● What you will do:
Word for word, retype the entire listing.

........

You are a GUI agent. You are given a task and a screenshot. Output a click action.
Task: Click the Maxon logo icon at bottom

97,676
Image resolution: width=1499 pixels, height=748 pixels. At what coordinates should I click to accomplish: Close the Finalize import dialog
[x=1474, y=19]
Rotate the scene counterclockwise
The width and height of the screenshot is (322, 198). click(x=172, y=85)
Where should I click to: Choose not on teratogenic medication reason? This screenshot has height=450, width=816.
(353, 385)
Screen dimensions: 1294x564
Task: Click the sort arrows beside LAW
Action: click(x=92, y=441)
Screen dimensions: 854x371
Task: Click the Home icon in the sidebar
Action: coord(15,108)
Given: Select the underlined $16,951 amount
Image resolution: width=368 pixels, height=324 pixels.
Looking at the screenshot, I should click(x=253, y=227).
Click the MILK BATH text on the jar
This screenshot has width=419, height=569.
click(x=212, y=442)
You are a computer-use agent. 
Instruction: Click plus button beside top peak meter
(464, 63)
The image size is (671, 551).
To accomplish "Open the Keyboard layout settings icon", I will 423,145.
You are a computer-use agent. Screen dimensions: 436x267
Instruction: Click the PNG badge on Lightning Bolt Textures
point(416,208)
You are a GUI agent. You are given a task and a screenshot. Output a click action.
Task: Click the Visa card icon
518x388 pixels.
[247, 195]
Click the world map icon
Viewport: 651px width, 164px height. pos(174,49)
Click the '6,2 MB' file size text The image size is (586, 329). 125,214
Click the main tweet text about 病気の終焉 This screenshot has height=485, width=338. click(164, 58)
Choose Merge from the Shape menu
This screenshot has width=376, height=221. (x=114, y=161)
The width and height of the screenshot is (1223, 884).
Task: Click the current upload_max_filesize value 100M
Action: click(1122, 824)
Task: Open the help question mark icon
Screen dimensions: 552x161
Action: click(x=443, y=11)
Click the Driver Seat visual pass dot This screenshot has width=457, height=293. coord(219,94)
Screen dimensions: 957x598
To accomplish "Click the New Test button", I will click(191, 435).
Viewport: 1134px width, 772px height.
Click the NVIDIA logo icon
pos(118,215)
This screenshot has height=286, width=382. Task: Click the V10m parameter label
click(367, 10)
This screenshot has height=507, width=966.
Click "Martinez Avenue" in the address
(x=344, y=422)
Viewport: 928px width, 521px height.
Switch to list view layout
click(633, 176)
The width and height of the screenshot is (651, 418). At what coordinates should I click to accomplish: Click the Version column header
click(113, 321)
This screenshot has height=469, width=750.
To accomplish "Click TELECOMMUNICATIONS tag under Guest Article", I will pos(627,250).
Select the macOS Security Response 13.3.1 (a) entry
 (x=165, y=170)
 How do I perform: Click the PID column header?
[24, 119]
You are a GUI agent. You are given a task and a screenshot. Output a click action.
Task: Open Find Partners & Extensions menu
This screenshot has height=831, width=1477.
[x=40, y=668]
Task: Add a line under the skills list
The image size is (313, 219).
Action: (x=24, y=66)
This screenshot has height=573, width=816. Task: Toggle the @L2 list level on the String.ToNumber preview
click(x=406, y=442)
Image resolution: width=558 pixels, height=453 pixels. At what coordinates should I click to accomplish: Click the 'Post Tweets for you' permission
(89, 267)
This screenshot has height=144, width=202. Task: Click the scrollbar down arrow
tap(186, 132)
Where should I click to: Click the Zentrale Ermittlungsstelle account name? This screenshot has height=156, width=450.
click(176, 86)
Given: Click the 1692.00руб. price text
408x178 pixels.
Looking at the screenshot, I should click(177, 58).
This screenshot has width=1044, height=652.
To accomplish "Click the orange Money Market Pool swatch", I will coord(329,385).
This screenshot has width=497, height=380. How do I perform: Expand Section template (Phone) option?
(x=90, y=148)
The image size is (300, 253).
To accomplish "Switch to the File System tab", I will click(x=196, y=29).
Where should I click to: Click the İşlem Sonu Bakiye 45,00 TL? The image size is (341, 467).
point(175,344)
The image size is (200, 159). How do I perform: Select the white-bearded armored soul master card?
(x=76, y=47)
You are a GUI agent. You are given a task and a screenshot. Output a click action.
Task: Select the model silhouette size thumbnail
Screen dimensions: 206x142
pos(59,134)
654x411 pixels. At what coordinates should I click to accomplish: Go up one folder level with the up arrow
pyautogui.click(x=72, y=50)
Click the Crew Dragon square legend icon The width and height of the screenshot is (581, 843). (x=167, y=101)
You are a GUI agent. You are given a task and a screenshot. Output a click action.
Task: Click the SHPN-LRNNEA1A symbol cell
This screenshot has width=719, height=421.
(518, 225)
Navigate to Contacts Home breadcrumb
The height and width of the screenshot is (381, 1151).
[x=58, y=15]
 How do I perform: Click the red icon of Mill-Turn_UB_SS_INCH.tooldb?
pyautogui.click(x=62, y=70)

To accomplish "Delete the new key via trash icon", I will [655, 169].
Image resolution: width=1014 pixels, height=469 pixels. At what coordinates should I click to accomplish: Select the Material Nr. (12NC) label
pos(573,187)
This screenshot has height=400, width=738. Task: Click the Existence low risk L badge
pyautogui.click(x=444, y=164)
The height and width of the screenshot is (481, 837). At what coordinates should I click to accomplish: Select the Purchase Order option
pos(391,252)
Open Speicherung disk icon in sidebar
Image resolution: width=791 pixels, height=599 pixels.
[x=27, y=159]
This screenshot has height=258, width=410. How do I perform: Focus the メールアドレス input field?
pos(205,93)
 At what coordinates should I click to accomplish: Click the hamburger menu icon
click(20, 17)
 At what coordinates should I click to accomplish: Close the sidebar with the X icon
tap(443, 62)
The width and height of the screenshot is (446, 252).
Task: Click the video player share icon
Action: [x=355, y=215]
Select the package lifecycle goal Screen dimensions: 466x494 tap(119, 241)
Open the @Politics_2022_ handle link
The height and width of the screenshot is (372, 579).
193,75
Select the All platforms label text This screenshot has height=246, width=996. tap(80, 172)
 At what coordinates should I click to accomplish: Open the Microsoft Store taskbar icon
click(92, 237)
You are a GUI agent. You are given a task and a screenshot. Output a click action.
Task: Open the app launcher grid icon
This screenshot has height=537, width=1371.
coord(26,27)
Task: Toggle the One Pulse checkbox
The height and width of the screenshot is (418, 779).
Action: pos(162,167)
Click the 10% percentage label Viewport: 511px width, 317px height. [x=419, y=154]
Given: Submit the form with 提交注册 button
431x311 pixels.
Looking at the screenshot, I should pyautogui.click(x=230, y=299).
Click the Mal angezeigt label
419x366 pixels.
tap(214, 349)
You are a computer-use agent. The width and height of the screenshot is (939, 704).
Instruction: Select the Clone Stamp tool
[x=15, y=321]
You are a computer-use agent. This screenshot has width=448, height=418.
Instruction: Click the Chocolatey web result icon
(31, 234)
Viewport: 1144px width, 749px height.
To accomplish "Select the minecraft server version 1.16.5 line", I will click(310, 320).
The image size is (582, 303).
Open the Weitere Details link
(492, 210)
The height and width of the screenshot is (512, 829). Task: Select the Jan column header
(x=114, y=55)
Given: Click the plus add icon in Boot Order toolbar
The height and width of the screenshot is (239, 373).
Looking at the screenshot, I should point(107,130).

........

● Response area:
You are a GUI agent. You are given a task and a screenshot. Output a click action.
Task: Click the Maxon logo icon at bottom

97,676
Image resolution: width=1499 pixels, height=748 pixels. At what coordinates should I click to accomplish: Close the Finalize import dialog
[x=1474, y=19]
Rotate the scene counterclockwise
The width and height of the screenshot is (322, 198). click(x=172, y=85)
Where should I click to: Choose not on teratogenic medication reason? This screenshot has height=450, width=816.
(353, 385)
Screen dimensions: 1294x564
Task: Click the sort arrows beside LAW
Action: click(x=92, y=441)
Screen dimensions: 854x371
Task: Click the Home icon in the sidebar
Action: coord(15,108)
Given: Select the underlined $16,951 amount
Image resolution: width=368 pixels, height=324 pixels.
Looking at the screenshot, I should click(x=253, y=227).
Click the MILK BATH text on the jar
This screenshot has width=419, height=569.
click(x=212, y=442)
You are a computer-use agent. 
Instruction: Click plus button beside top peak meter
(464, 63)
The image size is (671, 551).
To accomplish "Open the Keyboard layout settings icon", I will 423,145.
You are a computer-use agent. Screen dimensions: 436x267
Instruction: Click the PNG badge on Lightning Bolt Textures
point(416,208)
You are a GUI agent. You are given a task and a screenshot. Output a click action.
Task: Click the Visa card icon
518x388 pixels.
[247, 195]
Click the world map icon
Viewport: 651px width, 164px height. pos(174,49)
Click the '6,2 MB' file size text The image size is (586, 329). 125,214
Click the main tweet text about 病気の終焉 This screenshot has height=485, width=338. click(164, 58)
Choose Merge from the Shape menu
This screenshot has width=376, height=221. (x=114, y=161)
The width and height of the screenshot is (1223, 884).
Task: Click the current upload_max_filesize value 100M
Action: click(1122, 824)
Task: Open the help question mark icon
Screen dimensions: 552x161
Action: click(x=443, y=11)
Click the Driver Seat visual pass dot This screenshot has width=457, height=293. coord(219,94)
Screen dimensions: 957x598
To accomplish "Click the New Test button", I will click(191, 435).
Viewport: 1134px width, 772px height.
Click the NVIDIA logo icon
pos(118,215)
This screenshot has height=286, width=382. Task: Click the V10m parameter label
click(367, 10)
This screenshot has height=507, width=966.
Click "Martinez Avenue" in the address
(x=344, y=422)
Viewport: 928px width, 521px height.
Switch to list view layout
click(633, 176)
The width and height of the screenshot is (651, 418). At what coordinates should I click to accomplish: Click the Version column header
click(113, 321)
This screenshot has height=469, width=750.
To accomplish "Click TELECOMMUNICATIONS tag under Guest Article", I will pos(627,250).
Select the macOS Security Response 13.3.1 (a) entry
 (x=165, y=170)
 How do I perform: Click the PID column header?
[24, 119]
You are a GUI agent. You are given a task and a screenshot. Output a click action.
Task: Open Find Partners & Extensions menu
This screenshot has height=831, width=1477.
[x=40, y=668]
Task: Add a line under the skills list
The image size is (313, 219).
Action: (x=24, y=66)
This screenshot has height=573, width=816. Task: Toggle the @L2 list level on the String.ToNumber preview
click(x=406, y=442)
Image resolution: width=558 pixels, height=453 pixels. At what coordinates should I click to accomplish: Click the 'Post Tweets for you' permission
(89, 267)
This screenshot has height=144, width=202. Task: Click the scrollbar down arrow
tap(186, 132)
Where should I click to: Click the Zentrale Ermittlungsstelle account name? This screenshot has height=156, width=450.
click(176, 86)
Given: Click the 1692.00руб. price text
408x178 pixels.
Looking at the screenshot, I should click(177, 58).
This screenshot has width=1044, height=652.
To accomplish "Click the orange Money Market Pool swatch", I will coord(329,385).
This screenshot has width=497, height=380. How do I perform: Expand Section template (Phone) option?
(x=90, y=148)
The image size is (300, 253).
To accomplish "Switch to the File System tab", I will click(x=196, y=29).
Where should I click to: Click the İşlem Sonu Bakiye 45,00 TL? The image size is (341, 467).
point(175,344)
The image size is (200, 159). How do I perform: Select the white-bearded armored soul master card?
(x=76, y=47)
You are a GUI agent. You are given a task and a screenshot. Output a click action.
Task: Select the model silhouette size thumbnail
Screen dimensions: 206x142
pos(59,134)
654x411 pixels. At what coordinates should I click to accomplish: Go up one folder level with the up arrow
pyautogui.click(x=72, y=50)
Click the Crew Dragon square legend icon The width and height of the screenshot is (581, 843). (x=167, y=101)
You are a GUI agent. You are given a task and a screenshot. Output a click action.
Task: Click the SHPN-LRNNEA1A symbol cell
This screenshot has width=719, height=421.
(518, 225)
Navigate to Contacts Home breadcrumb
The height and width of the screenshot is (381, 1151).
[x=58, y=15]
 How do I perform: Click the red icon of Mill-Turn_UB_SS_INCH.tooldb?
pyautogui.click(x=62, y=70)

To accomplish "Delete the new key via trash icon", I will [655, 169].
Image resolution: width=1014 pixels, height=469 pixels. At what coordinates should I click to accomplish: Select the Material Nr. (12NC) label
pos(573,187)
This screenshot has height=400, width=738. Task: Click the Existence low risk L badge
pyautogui.click(x=444, y=164)
The height and width of the screenshot is (481, 837). At what coordinates should I click to accomplish: Select the Purchase Order option
pos(391,252)
Open Speicherung disk icon in sidebar
Image resolution: width=791 pixels, height=599 pixels.
[x=27, y=159]
This screenshot has height=258, width=410. How do I perform: Focus the メールアドレス input field?
pos(205,93)
 At what coordinates should I click to accomplish: Click the hamburger menu icon
click(20, 17)
 At what coordinates should I click to accomplish: Close the sidebar with the X icon
tap(443, 62)
The width and height of the screenshot is (446, 252).
Task: Click the video player share icon
Action: [x=355, y=215]
Select the package lifecycle goal Screen dimensions: 466x494 tap(119, 241)
Open the @Politics_2022_ handle link
The height and width of the screenshot is (372, 579).
193,75
Select the All platforms label text This screenshot has height=246, width=996. tap(80, 172)
 At what coordinates should I click to accomplish: Open the Microsoft Store taskbar icon
click(92, 237)
You are a GUI agent. You are given a task and a screenshot. Output a click action.
Task: Open the app launcher grid icon
This screenshot has height=537, width=1371.
coord(26,27)
Task: Toggle the One Pulse checkbox
The height and width of the screenshot is (418, 779).
Action: pos(162,167)
Click the 10% percentage label Viewport: 511px width, 317px height. [x=419, y=154]
Given: Submit the form with 提交注册 button
431x311 pixels.
Looking at the screenshot, I should pyautogui.click(x=230, y=299).
Click the Mal angezeigt label
419x366 pixels.
tap(214, 349)
You are a computer-use agent. The width and height of the screenshot is (939, 704).
Instruction: Select the Clone Stamp tool
[x=15, y=321]
You are a computer-use agent. This screenshot has width=448, height=418.
Instruction: Click the Chocolatey web result icon
(31, 234)
Viewport: 1144px width, 749px height.
To accomplish "Select the minecraft server version 1.16.5 line", I will click(310, 320).
The image size is (582, 303).
Open the Weitere Details link
(492, 210)
The height and width of the screenshot is (512, 829). Task: Select the Jan column header
(x=114, y=55)
Given: Click the plus add icon in Boot Order toolbar
The height and width of the screenshot is (239, 373).
Looking at the screenshot, I should point(107,130).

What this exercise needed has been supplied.